Transcribe every record exactly, omitting none.
##############################
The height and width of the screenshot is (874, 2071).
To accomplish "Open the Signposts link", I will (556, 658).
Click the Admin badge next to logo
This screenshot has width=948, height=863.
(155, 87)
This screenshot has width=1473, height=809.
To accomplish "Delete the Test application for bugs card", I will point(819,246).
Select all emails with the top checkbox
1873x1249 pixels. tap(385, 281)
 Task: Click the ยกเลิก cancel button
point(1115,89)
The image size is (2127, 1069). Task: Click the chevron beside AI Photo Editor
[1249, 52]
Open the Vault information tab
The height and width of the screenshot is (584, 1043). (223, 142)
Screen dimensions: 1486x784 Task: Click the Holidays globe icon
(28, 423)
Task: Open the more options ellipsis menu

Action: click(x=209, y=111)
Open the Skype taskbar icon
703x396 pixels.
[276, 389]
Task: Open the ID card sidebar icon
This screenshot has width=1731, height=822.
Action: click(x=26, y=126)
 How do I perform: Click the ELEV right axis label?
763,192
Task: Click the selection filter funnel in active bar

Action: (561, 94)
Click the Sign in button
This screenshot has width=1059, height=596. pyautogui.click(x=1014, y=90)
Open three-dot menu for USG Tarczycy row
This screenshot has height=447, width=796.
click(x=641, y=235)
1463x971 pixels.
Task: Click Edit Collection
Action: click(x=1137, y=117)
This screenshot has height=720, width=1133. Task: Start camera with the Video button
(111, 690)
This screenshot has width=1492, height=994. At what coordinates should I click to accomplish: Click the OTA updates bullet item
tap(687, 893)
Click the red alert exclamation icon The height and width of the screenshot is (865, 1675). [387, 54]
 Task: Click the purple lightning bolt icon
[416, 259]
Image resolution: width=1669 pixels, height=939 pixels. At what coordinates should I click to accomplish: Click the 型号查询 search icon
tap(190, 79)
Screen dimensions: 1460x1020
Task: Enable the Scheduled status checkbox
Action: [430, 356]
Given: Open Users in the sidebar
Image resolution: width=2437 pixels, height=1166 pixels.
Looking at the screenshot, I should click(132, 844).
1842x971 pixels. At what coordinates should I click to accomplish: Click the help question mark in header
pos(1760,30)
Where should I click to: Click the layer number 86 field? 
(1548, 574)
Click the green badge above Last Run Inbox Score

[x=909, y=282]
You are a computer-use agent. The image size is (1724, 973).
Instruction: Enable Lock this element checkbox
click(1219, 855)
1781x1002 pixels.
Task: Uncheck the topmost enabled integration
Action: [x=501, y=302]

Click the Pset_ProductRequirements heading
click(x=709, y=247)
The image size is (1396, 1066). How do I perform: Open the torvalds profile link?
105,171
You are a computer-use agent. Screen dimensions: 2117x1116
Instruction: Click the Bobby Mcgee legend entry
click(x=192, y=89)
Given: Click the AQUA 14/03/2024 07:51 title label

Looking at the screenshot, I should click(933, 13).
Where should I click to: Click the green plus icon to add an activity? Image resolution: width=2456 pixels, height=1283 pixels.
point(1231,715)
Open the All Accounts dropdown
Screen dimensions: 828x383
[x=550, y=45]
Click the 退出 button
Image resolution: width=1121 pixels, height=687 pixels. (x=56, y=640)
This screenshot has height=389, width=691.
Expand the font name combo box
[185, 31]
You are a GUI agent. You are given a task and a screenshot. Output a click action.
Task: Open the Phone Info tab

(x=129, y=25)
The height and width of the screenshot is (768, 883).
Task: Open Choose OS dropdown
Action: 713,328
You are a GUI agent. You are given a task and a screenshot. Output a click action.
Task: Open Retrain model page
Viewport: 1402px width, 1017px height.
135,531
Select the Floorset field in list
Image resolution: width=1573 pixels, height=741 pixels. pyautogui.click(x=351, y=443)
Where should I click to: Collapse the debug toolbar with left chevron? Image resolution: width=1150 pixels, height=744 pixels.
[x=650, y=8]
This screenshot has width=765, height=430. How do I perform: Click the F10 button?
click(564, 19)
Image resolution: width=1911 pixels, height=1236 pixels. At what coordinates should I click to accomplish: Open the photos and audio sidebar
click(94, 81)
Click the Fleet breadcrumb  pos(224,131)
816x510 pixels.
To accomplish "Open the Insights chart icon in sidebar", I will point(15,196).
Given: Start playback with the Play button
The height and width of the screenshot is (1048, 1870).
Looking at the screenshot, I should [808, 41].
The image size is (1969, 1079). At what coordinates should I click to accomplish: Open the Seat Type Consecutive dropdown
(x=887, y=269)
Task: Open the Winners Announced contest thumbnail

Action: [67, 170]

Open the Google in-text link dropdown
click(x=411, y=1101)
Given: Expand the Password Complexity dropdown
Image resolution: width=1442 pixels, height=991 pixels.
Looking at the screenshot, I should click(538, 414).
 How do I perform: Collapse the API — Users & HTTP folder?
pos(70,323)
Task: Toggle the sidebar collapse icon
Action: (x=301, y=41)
##############################
* _OUTPUT OF THE EXERCISE_:
The height and width of the screenshot is (874, 2071).
To accomplish "Open the Signposts link", I will (556, 658).
Click the Admin badge next to logo
This screenshot has width=948, height=863.
(155, 87)
This screenshot has width=1473, height=809.
To accomplish "Delete the Test application for bugs card", I will point(819,246).
Select all emails with the top checkbox
1873x1249 pixels. tap(385, 281)
 Task: Click the ยกเลิก cancel button
point(1115,89)
The image size is (2127, 1069). Task: Click the chevron beside AI Photo Editor
[1249, 52]
Open the Vault information tab
The height and width of the screenshot is (584, 1043). (223, 142)
Screen dimensions: 1486x784 Task: Click the Holidays globe icon
(28, 423)
Task: Open the more options ellipsis menu

Action: click(x=209, y=111)
Open the Skype taskbar icon
703x396 pixels.
[276, 389]
Task: Open the ID card sidebar icon
This screenshot has width=1731, height=822.
Action: click(x=26, y=126)
 How do I perform: Click the ELEV right axis label?
763,192
Task: Click the selection filter funnel in active bar

Action: (561, 94)
Click the Sign in button
This screenshot has width=1059, height=596. pyautogui.click(x=1014, y=90)
Open three-dot menu for USG Tarczycy row
This screenshot has height=447, width=796.
click(x=641, y=235)
1463x971 pixels.
Task: Click Edit Collection
Action: click(x=1137, y=117)
This screenshot has height=720, width=1133. Task: Start camera with the Video button
(111, 690)
This screenshot has width=1492, height=994. At what coordinates should I click to accomplish: Click the OTA updates bullet item
tap(687, 893)
Click the red alert exclamation icon The height and width of the screenshot is (865, 1675). [387, 54]
 Task: Click the purple lightning bolt icon
[416, 259]
Image resolution: width=1669 pixels, height=939 pixels. At what coordinates should I click to accomplish: Click the 型号查询 search icon
tap(190, 79)
Screen dimensions: 1460x1020
Task: Enable the Scheduled status checkbox
Action: [430, 356]
Given: Open Users in the sidebar
Image resolution: width=2437 pixels, height=1166 pixels.
Looking at the screenshot, I should click(132, 844).
1842x971 pixels. At what coordinates should I click to accomplish: Click the help question mark in header
pos(1760,30)
Where should I click to: Click the layer number 86 field? 
(1548, 574)
Click the green badge above Last Run Inbox Score

[x=909, y=282]
You are a computer-use agent. The image size is (1724, 973).
Instruction: Enable Lock this element checkbox
click(1219, 855)
1781x1002 pixels.
Task: Uncheck the topmost enabled integration
Action: [x=501, y=302]

Click the Pset_ProductRequirements heading
click(x=709, y=247)
The image size is (1396, 1066). How do I perform: Open the torvalds profile link?
105,171
You are a computer-use agent. Screen dimensions: 2117x1116
Instruction: Click the Bobby Mcgee legend entry
click(x=192, y=89)
Given: Click the AQUA 14/03/2024 07:51 title label

Looking at the screenshot, I should click(933, 13).
Where should I click to: Click the green plus icon to add an activity? Image resolution: width=2456 pixels, height=1283 pixels.
point(1231,715)
Open the All Accounts dropdown
Screen dimensions: 828x383
[x=550, y=45]
Click the 退出 button
Image resolution: width=1121 pixels, height=687 pixels. (x=56, y=640)
This screenshot has height=389, width=691.
Expand the font name combo box
[185, 31]
You are a GUI agent. You are given a task and a screenshot. Output a click action.
Task: Open the Phone Info tab

(x=129, y=25)
The height and width of the screenshot is (768, 883).
Task: Open Choose OS dropdown
Action: 713,328
You are a GUI agent. You are given a task and a screenshot. Output a click action.
Task: Open Retrain model page
Viewport: 1402px width, 1017px height.
135,531
Select the Floorset field in list
Image resolution: width=1573 pixels, height=741 pixels. pyautogui.click(x=351, y=443)
Where should I click to: Collapse the debug toolbar with left chevron? Image resolution: width=1150 pixels, height=744 pixels.
[x=650, y=8]
This screenshot has width=765, height=430. How do I perform: Click the F10 button?
click(564, 19)
Image resolution: width=1911 pixels, height=1236 pixels. At what coordinates should I click to accomplish: Open the photos and audio sidebar
click(94, 81)
Click the Fleet breadcrumb  pos(224,131)
816x510 pixels.
To accomplish "Open the Insights chart icon in sidebar", I will point(15,196).
Given: Start playback with the Play button
The height and width of the screenshot is (1048, 1870).
Looking at the screenshot, I should [808, 41].
The image size is (1969, 1079). At what coordinates should I click to accomplish: Open the Seat Type Consecutive dropdown
(x=887, y=269)
Task: Open the Winners Announced contest thumbnail

Action: [67, 170]

Open the Google in-text link dropdown
click(x=411, y=1101)
Given: Expand the Password Complexity dropdown
Image resolution: width=1442 pixels, height=991 pixels.
Looking at the screenshot, I should click(538, 414).
 How do I perform: Collapse the API — Users & HTTP folder?
pos(70,323)
Task: Toggle the sidebar collapse icon
Action: (x=301, y=41)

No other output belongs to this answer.